With clients now required to opt-in to ongoing fee arrangements annually, one compliance expert has argued that annual engagements are the superior model to efficiently execute regulatory obligations.
In a recent blog post on the FPA’s Money & Life site, AFSL Compliance’s Stewart Chandler said engaging clients on an annual basis could help to reduce paperwork and simplify fee arrangements on both sides.
“An annual engagement ... sets out services to be provided and fees to be paid over a 12-month period. The engagement expires at the end of the 12-month period. If the client does not enter a new engagement, the practice ceases charging fees,” Mr Chandler explained.
“The obligation to provide an annual FDS only applies to ongoing fee arrangements. It does not apply to annual engagements. This has always seemed logical to me as the annual engagement by itself meets the intent of the FOFA reforms.”

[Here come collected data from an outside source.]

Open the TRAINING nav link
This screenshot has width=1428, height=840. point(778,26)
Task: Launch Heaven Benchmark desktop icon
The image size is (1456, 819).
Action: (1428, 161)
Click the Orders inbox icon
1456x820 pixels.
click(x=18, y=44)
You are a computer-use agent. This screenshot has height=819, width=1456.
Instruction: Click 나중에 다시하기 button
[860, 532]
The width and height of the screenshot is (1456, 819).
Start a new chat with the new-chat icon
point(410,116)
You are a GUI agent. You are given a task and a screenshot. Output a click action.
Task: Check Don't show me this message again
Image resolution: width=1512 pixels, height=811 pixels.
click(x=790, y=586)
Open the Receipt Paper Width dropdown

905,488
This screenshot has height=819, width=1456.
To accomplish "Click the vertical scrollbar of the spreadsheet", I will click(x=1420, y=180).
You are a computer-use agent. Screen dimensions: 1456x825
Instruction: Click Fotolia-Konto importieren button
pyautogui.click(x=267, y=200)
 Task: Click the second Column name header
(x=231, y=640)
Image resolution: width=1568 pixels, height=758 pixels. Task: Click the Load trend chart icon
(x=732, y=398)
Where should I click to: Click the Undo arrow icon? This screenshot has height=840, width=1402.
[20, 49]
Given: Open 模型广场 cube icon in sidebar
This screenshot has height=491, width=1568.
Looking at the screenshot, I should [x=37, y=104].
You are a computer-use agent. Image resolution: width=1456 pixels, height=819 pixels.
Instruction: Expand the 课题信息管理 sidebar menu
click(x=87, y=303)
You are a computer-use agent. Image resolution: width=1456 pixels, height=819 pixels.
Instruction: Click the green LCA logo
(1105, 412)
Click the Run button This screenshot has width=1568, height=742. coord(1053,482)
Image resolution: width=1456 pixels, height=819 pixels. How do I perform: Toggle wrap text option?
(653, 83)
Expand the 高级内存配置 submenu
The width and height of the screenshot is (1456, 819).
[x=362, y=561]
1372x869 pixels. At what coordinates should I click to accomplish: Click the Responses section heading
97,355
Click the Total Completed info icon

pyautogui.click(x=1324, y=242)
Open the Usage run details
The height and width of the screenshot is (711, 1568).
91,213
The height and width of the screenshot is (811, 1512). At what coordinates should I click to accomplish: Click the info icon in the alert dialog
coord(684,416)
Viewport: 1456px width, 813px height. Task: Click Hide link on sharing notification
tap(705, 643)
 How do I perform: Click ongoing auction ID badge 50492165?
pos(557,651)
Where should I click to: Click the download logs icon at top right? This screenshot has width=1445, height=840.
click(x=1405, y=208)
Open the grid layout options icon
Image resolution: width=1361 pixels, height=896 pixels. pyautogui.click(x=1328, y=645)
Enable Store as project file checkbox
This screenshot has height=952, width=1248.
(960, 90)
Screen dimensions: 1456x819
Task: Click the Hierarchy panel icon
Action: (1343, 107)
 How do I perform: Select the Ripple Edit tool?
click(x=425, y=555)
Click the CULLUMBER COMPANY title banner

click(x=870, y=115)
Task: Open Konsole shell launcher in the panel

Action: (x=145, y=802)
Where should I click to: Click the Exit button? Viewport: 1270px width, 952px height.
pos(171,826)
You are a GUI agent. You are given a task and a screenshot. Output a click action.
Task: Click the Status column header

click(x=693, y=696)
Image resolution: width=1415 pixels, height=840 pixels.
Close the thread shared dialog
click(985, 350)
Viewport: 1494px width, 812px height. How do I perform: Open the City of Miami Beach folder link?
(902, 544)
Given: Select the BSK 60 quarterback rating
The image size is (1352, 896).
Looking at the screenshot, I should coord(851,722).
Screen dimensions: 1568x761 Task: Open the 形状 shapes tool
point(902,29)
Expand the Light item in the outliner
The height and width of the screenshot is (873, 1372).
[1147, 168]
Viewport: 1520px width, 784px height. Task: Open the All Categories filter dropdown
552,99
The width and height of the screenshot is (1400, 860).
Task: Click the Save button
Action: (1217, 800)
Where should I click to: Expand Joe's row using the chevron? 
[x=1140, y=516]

Mr Chandler said the annual engagement method was a no-brainer for advisers given it was more FOFA-compliant than ongoing fee arrangements, and encouraged a more engaged client base that could boost a practice’s valuation.
“In the early days there was a widely held view that practices would hurt their valuations by adopting the annual engagement model as clients may choose to walk away. It provided less certainty in the future income stream and the preferred approach was an FDS, which was less likely to disturb the existing income stream,” he said.
“Today, that view has turned 180 degrees. Practices with highly engaged clients are valued more highly and annual engagement is a compelling test of this.”
However, Mr Chandler cautioned that advice practices using an annual engagement model would still need to comply with the FASEA standards, which required formal engagements from clients for one-off and commission-based services as well as ongoing services.
But it could provide more flexibility for ongoing advice clients in terms of the time between a review and a fee agreement being put in place, he said.
“For example, a client may have their annual review in April each year. At the completion of the review, they would receive an ROA and a proposed annual engagement for the period 1 July to 30 June. The same would apply each year,” Mr Chandler said.
“This approach provides some margin for error where the annual review is delayed or clients take some time to consider and respond to the annual engagement.”